◆ What the task asks: Please copy word for word the stretch of items from the line containing "product name MECHANIK+" through the line containing "tap(167, 131)", including both of those lines.

◆ Extracted information:
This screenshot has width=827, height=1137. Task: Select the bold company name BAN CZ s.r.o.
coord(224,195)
---
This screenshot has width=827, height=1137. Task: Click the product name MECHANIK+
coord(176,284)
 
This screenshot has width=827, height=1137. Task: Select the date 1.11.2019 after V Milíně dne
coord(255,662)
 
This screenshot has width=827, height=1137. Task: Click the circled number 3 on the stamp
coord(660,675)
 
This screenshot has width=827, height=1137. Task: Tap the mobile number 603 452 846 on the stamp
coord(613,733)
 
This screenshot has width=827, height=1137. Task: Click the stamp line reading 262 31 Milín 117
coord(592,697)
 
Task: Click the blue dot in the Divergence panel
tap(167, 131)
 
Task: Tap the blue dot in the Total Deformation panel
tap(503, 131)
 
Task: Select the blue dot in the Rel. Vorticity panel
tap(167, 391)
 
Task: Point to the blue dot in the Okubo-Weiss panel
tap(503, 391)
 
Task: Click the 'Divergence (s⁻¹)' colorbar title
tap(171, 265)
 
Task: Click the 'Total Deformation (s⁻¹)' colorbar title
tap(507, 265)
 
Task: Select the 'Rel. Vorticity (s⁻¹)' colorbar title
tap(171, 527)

◆ Exercise solution:
This screenshot has width=827, height=1137. Task: Click the product name MECHANIK+
coord(176,284)
 
This screenshot has width=827, height=1137. Task: Select the date 1.11.2019 after V Milíně dne
coord(255,662)
 
This screenshot has width=827, height=1137. Task: Click the circled number 3 on the stamp
coord(660,675)
 
This screenshot has width=827, height=1137. Task: Tap the mobile number 603 452 846 on the stamp
coord(613,733)
 
This screenshot has width=827, height=1137. Task: Click the stamp line reading 262 31 Milín 117
coord(592,697)
 
Task: Click the blue dot in the Divergence panel
tap(167, 131)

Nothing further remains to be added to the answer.